MW019
Thyolo tea estates


Site description (2001 baseline):

Site location and context
Most of the natural vegetation in Thyolo District disappeared with the establishment of extensive tea estates around the beginning of the twentieth century. It must have consisted largely of moist Brachystegia or transition woodland (miombo interspersed with evergreen species), with rainforest in stream depressions and on the summit of Thyolo Mountain. Forest existed in a continuum down to the lower levels (c.1,000 m) around the mountain. This is no longer the situation, but a dozen patches of lowland rainforest have been preserved privately amid the tea fields to the north-east and within 2–10 km of Thyolo Mountain. They lie in stream depressions, at c.1,050 m, with a tall canopy of mainly Albizia gummifera and Khaya anthotheca (syn. K. nyasica). The three most important patches visited in the 1980s were on the estates of Mwalantunzi (93 ha), Namingomba (80 ha) and Mikundi (40 ha).

Key biodiversity
See Box and Tables 2 and 3 for key species. Some 50 species have been recorded so far; these forest remnants are important for their relatively high densities of Apalis chariessa (6–7 pairs/100 ha) and Oriolus chlorocephalus (4–7 pairs/100 ha). In addition, one species of the Zambezian biome occurs (Table 3) while five Afrotropical Highlands biome species are winter visitors; see Table 3.

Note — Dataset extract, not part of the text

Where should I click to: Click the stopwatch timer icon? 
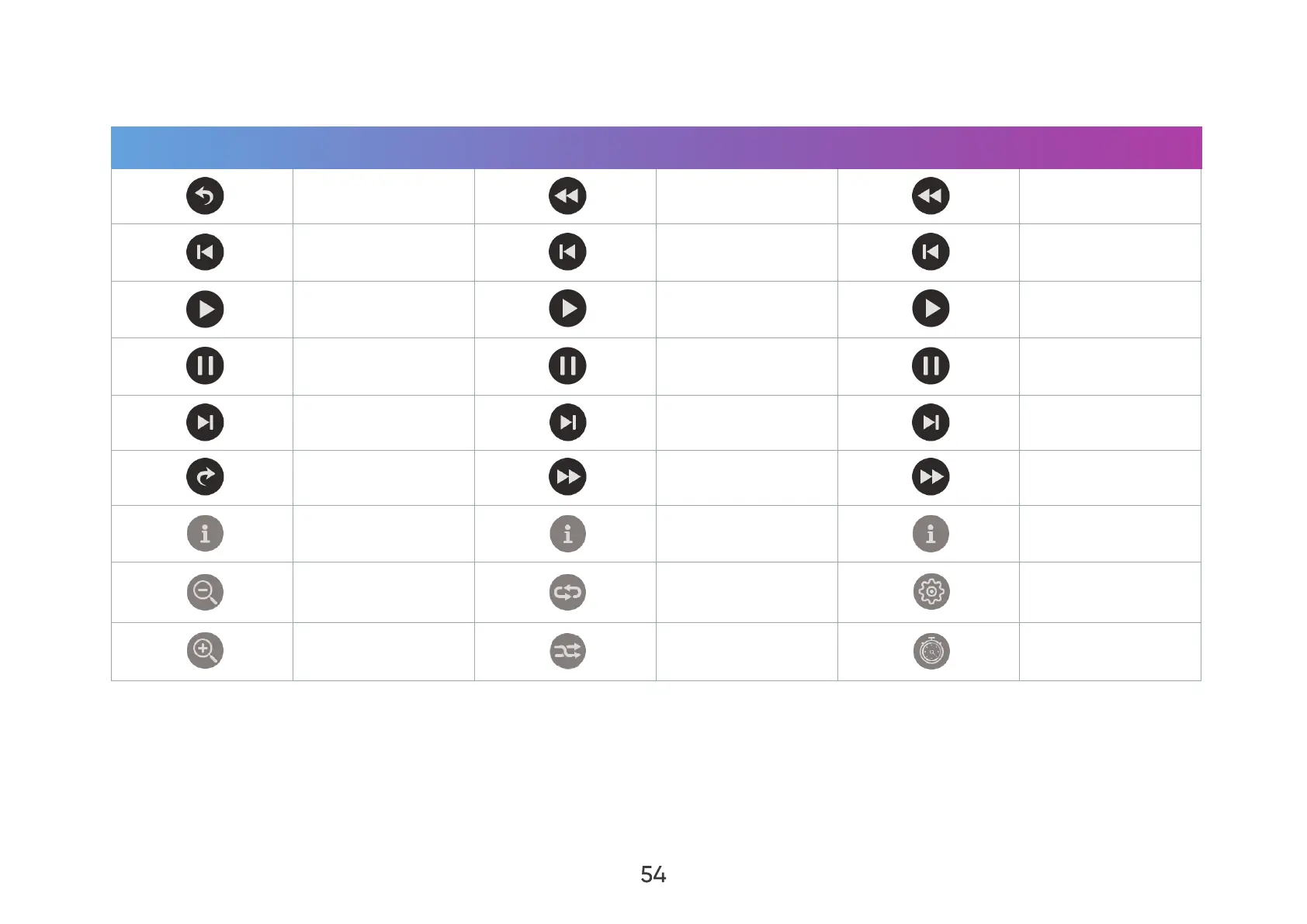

Non-bird biodiversity: None known to BirdLife International.



Pressure/threats to key biodiversity
Most forest patches left on the tea estates have been more effectively protected than the adjacent Forest Reserve on Thyolo Mountain. Their present status, however, needs reassessment and contact must be established with the managers of the tea estates concerned, to stress the scientific importance of ‘their’ forests; the main reason for their retention so far has been for conserving water.